Records from a dataset
● ● ● ● ● ● ●

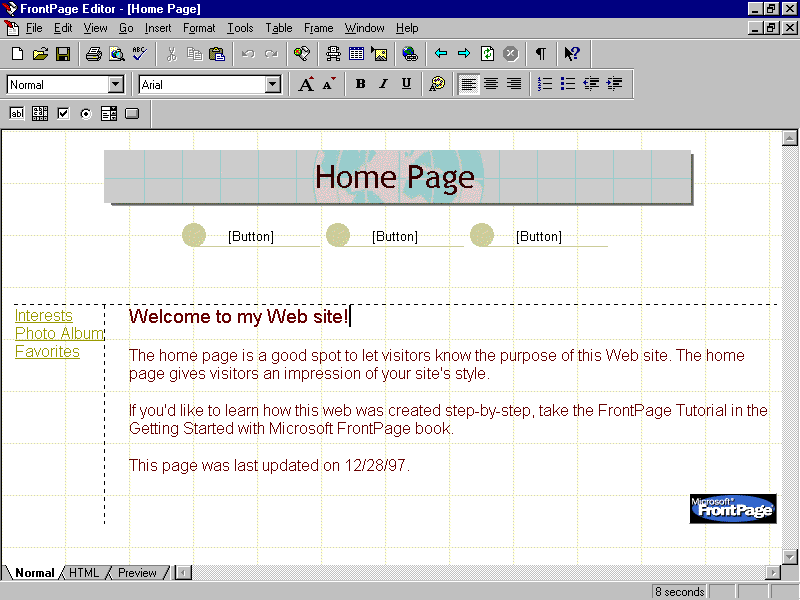800x600 pixels.
Task: Run the spelling check tool
Action: (139, 54)
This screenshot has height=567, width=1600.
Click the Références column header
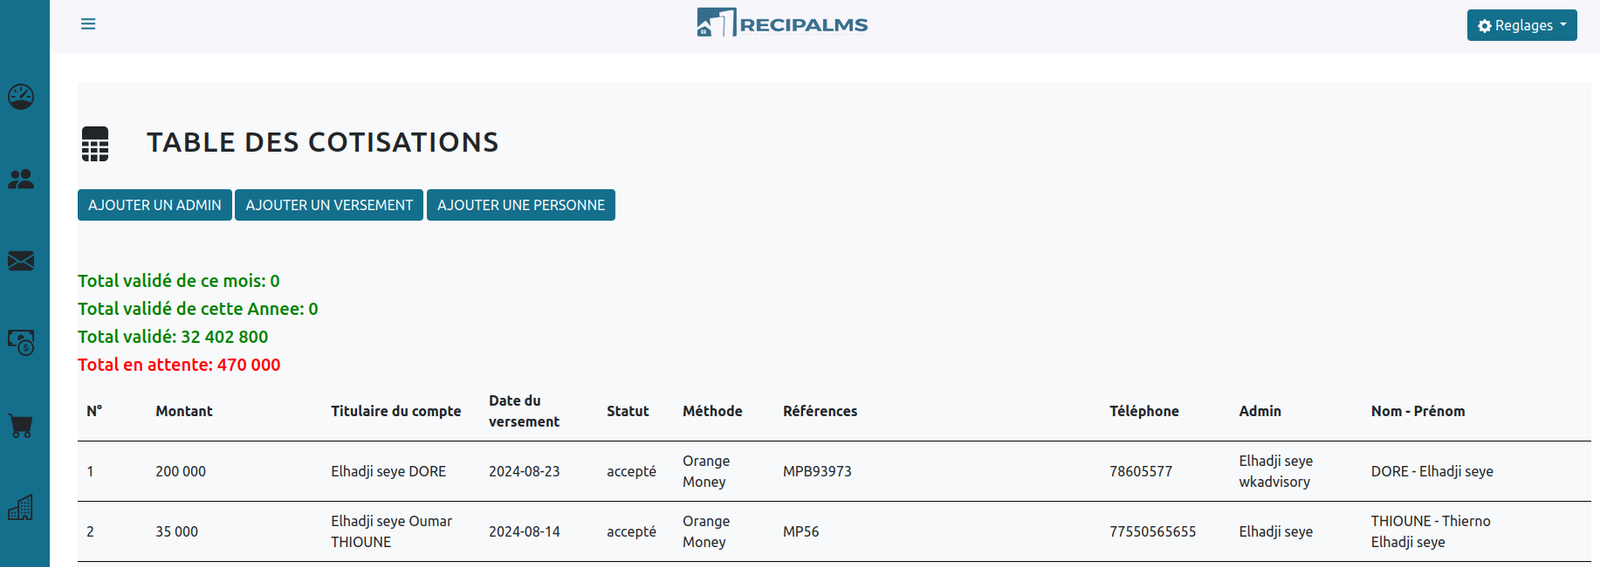[x=820, y=411]
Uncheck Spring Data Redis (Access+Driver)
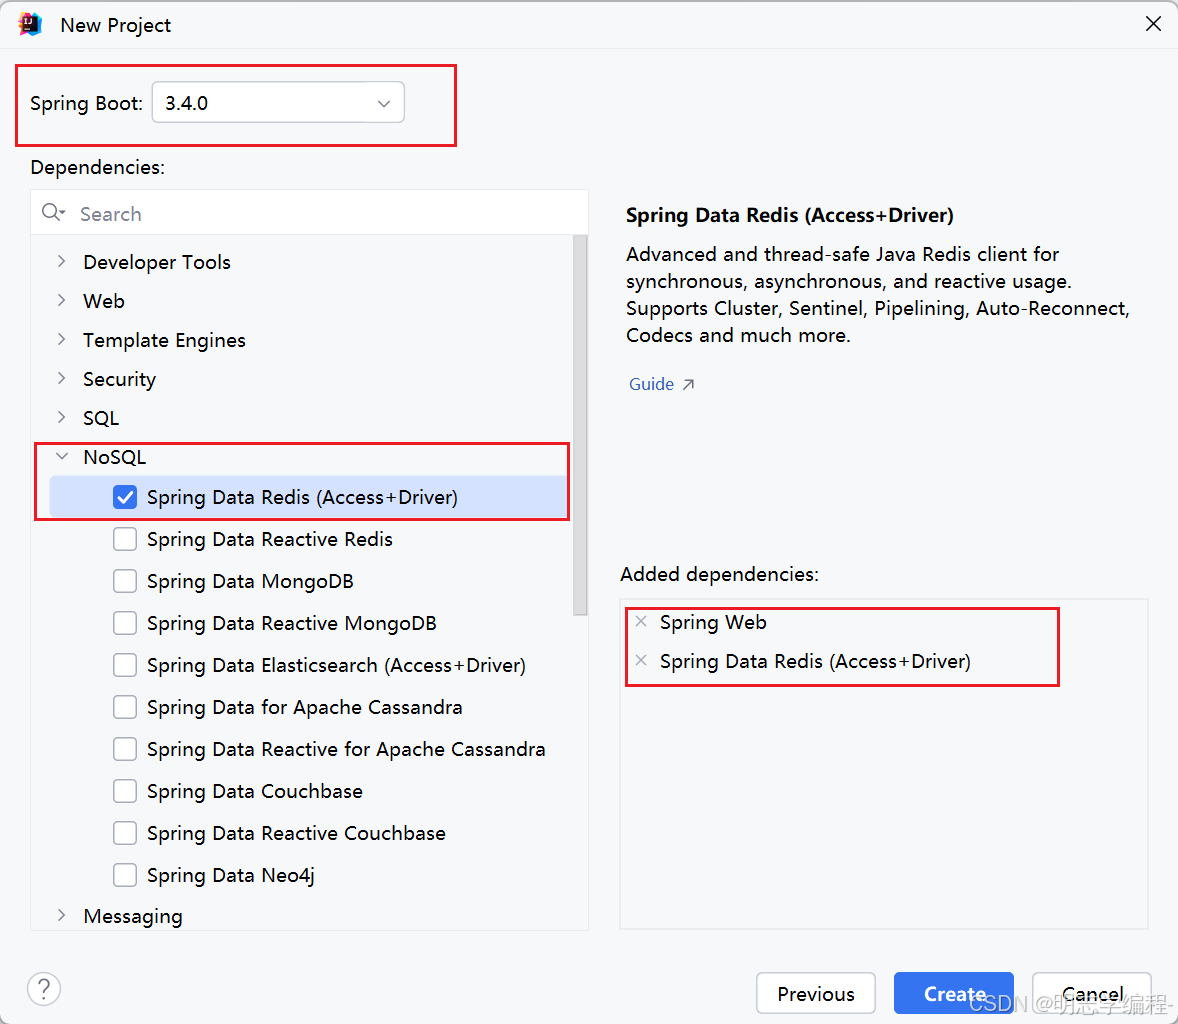Screen dimensions: 1178x1024 [125, 497]
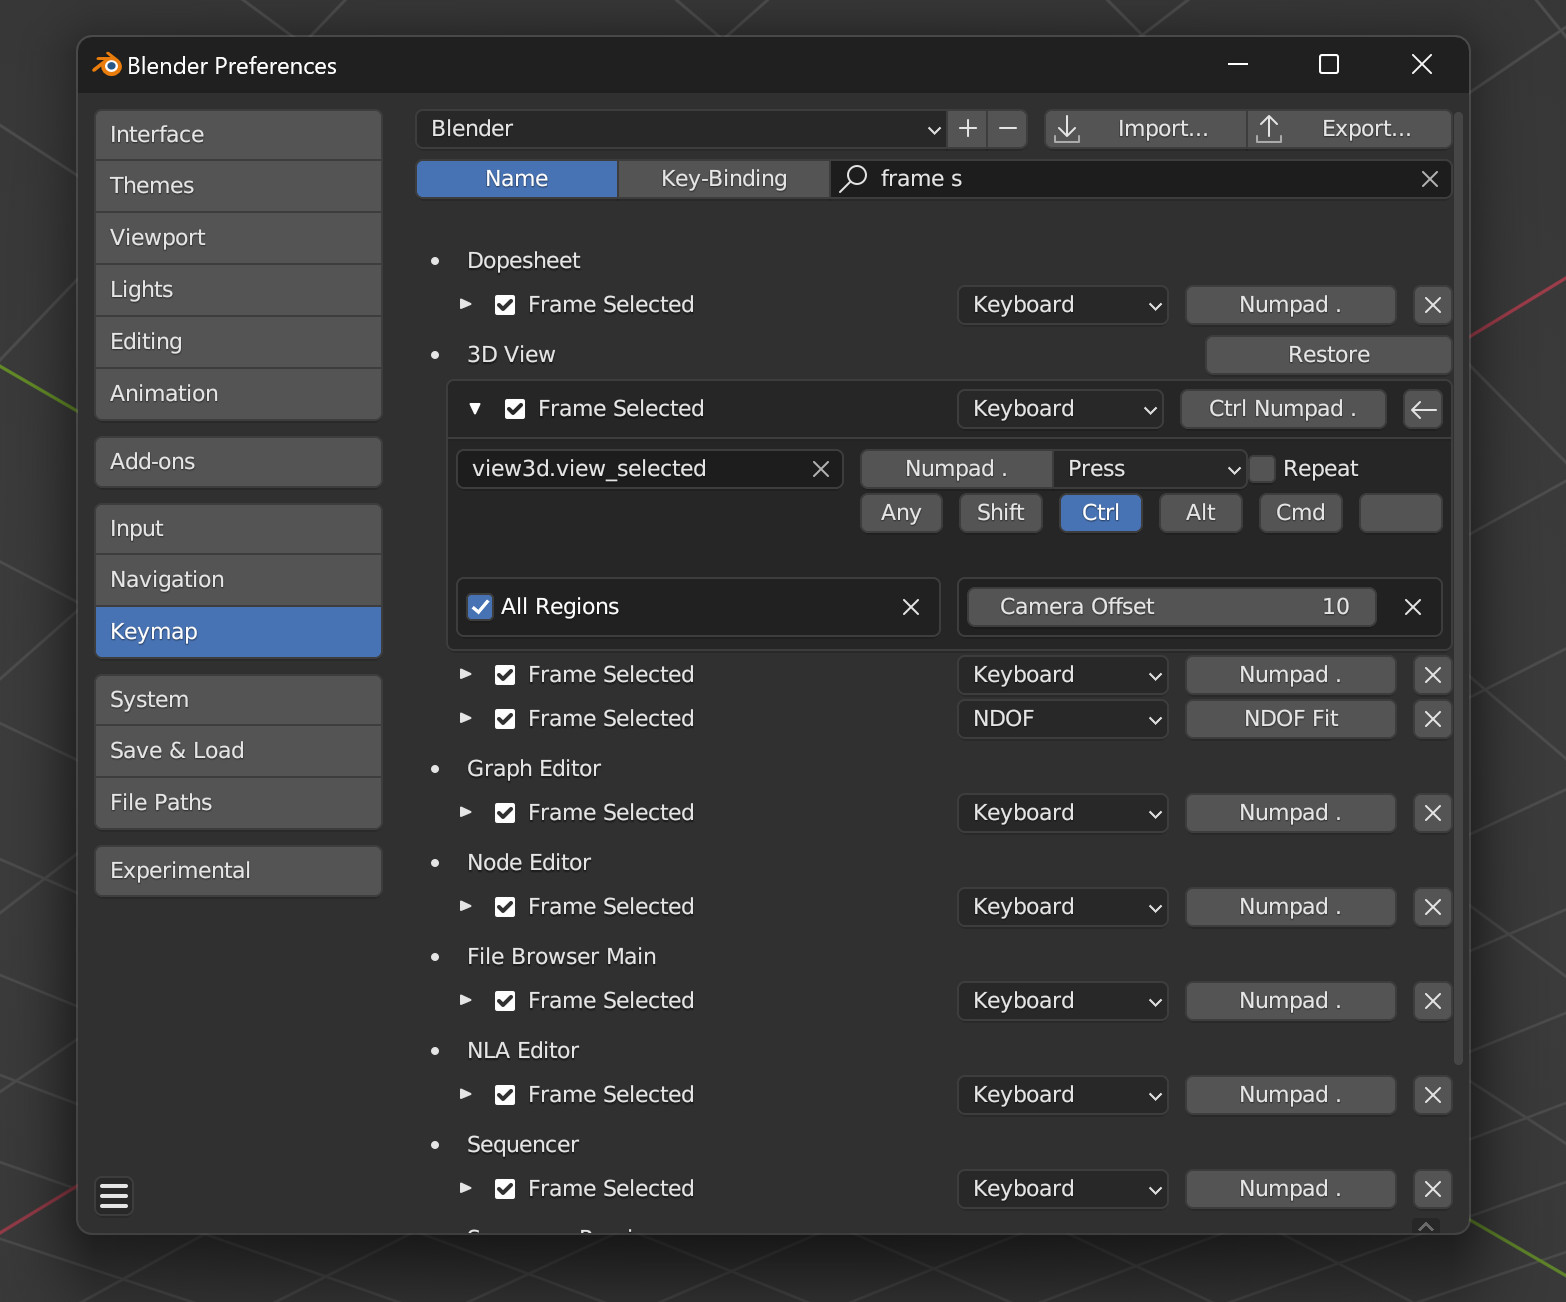
Task: Open the hamburger preferences menu
Action: click(114, 1196)
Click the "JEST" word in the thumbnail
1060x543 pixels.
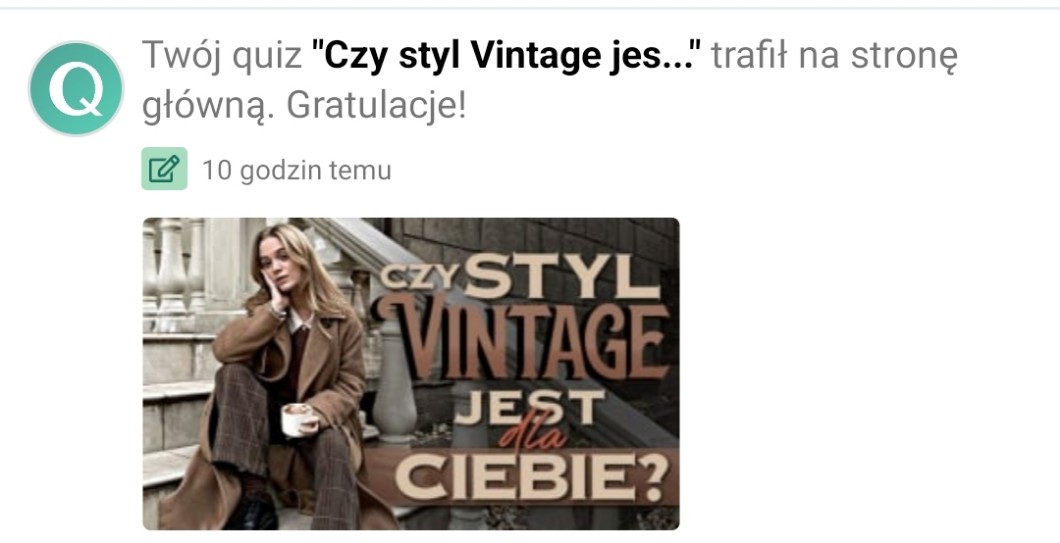point(529,408)
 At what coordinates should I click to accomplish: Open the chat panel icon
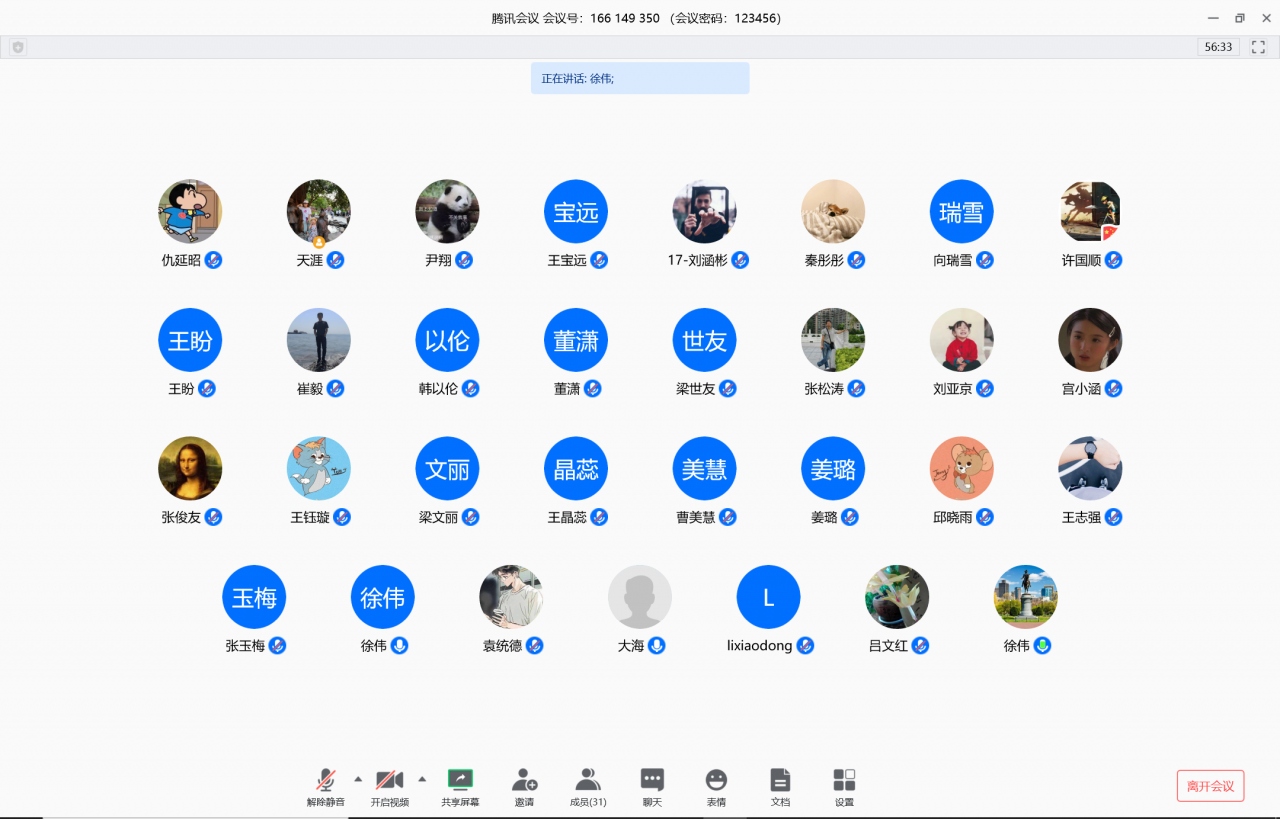point(652,780)
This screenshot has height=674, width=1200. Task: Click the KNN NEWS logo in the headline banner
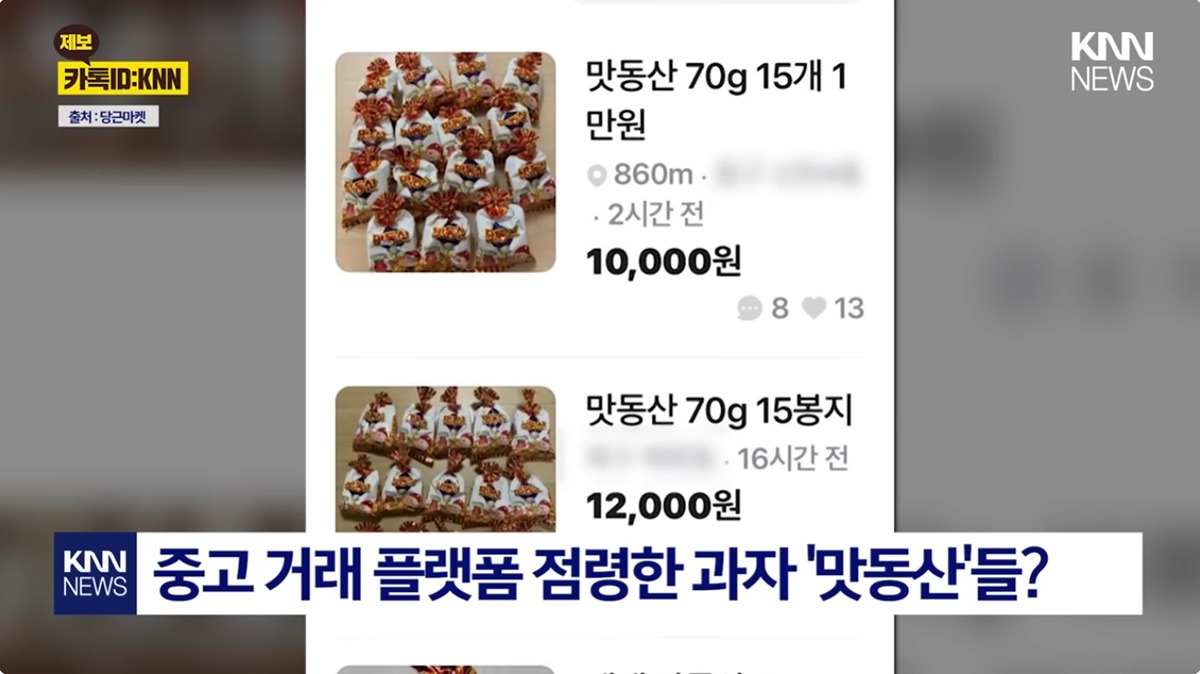(95, 573)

● ● ● ● ● ● ●

• [Work required] All lines from the one containing "in the thumbnail" to the last line of the data above, both included, should be printed exactly, and the pictures should not appear.

• [Task response]
Click the "JEST" word in the thumbnail
1060x543 pixels.
point(529,408)
 At what coordinates should I click to accomplish: Open the chat panel icon
point(652,780)
This screenshot has height=674, width=1200. Task: Click the KNN NEWS logo in the headline banner
(95, 573)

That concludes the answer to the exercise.